Experts drawn from urban planning, local government, local organisations and private sector service providers are meeting in the West of Kenya to discuss a vision for the future of their city.
At the Kisumu Rapid Urban Planning Studio, organised by UN-Habitat and hosted by the Mayor of Kisumu, the emphasis was firmly on realistically planning for growing urban populations with increased demand on space and public services.
Presenting his vision for a new urban planning paradigm, UN Under-Secretary-General and UN-Habitat Executive Director, Dr Joan Clos, said: "We think of the most productive cities in the world as being very capitalistic but in Manhattan, New York, 30 per cent of the land is actually street and in total 50 per cent is public space.

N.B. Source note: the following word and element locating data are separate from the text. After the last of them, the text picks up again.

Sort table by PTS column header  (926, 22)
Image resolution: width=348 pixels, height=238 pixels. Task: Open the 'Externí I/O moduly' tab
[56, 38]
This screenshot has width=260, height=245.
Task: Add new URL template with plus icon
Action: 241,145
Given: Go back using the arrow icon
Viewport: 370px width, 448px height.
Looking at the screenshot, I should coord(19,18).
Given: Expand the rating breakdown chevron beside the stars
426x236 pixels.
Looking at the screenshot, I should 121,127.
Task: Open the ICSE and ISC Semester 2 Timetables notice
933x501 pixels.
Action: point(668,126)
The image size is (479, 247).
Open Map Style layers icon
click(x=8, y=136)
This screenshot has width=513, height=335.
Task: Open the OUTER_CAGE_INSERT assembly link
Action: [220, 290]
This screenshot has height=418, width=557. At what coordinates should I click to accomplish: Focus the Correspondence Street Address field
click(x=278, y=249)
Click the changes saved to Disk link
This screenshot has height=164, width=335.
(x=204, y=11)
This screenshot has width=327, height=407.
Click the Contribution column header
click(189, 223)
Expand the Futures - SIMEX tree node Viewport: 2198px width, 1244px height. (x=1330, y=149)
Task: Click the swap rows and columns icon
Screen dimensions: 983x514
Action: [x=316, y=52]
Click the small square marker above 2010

By investing in public spaces and the streets you increase the value of land and private investment will follow. Good planning is very cheap and actually generates wealth."
He continued: "The Mayor has expressed to me that he wants the Kisumu of the future to be a knowledge capital, a city with a lot of activity which creates a lot of jobs for young people through tourism. The challenge is how you want this to be achieved. City building is about the local people who live in the city. That is how you keep the character of city which is very important."
In his introduction to the workshop, Samuel Okello, Mayor of Kisumu, said: "The product that will come out of this process will be a modern concept, ring-fenced so that it will have political support but not political interference. It will also be a case study for our country. I wish to thank the government, donors, and UN-Habitat for their support but this should not be the end. We will have a roadmap for the future. We hope that you will stay and work with us on the implementation of the plan."
At the same time, Mayors from around the world were also meeting in Kisumu to finalise a "Planners Handbook" that outlines the concepts discussed and makes them available to planners.